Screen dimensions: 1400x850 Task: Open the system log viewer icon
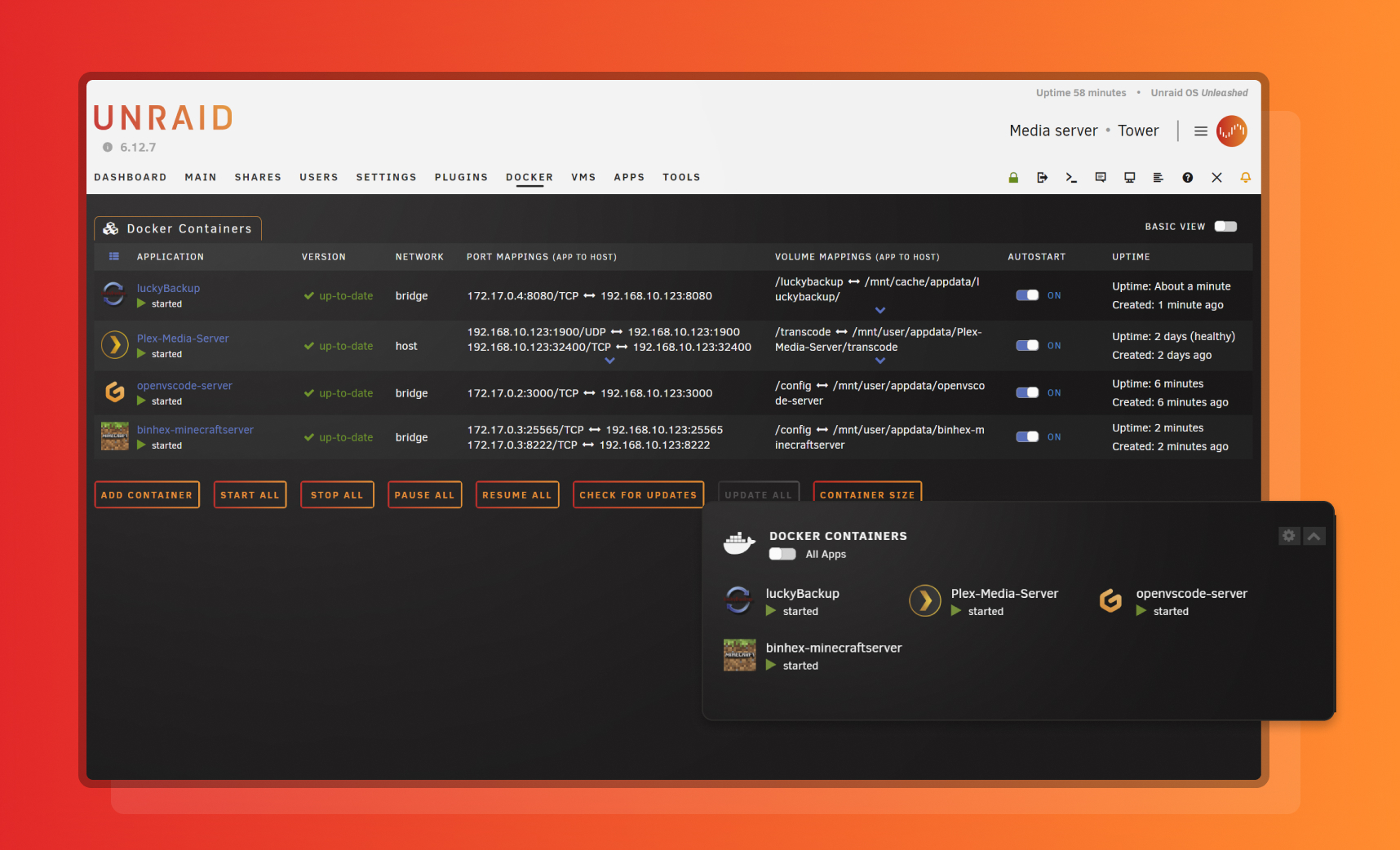[x=1159, y=177]
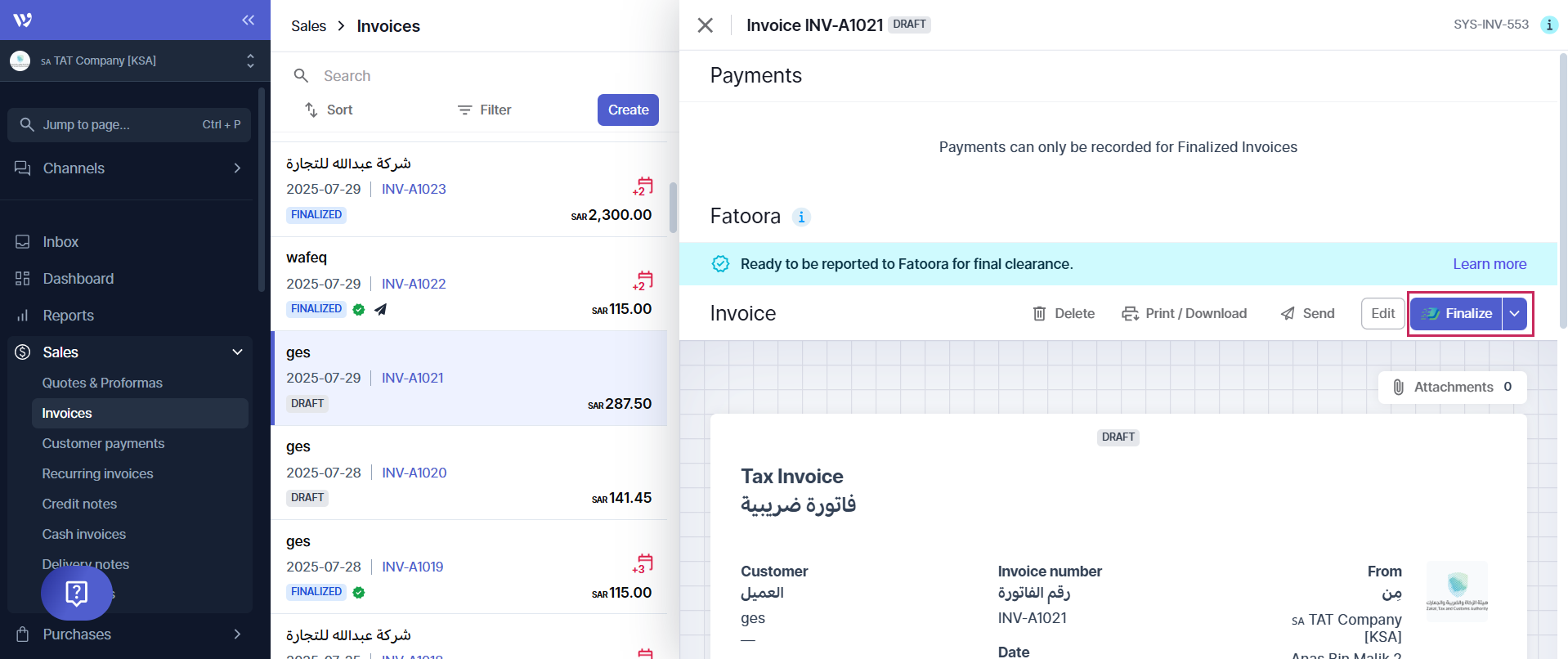Click the help question-mark floating button
The height and width of the screenshot is (659, 1568).
[x=77, y=593]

┄┄┄┄┄┄┄┄┄┄┄┄┄┄┄┄┄┄┄┄

## BRIEF
Reproduce all of the records above verbatim, omitting the pictures from your answer.

## COMPLETE OUTPUT
Screen dimensions: 1400x850 Task: Open the system log viewer icon
[x=1159, y=177]
Click the help question-mark floating button
The height and width of the screenshot is (659, 1568).
[x=77, y=593]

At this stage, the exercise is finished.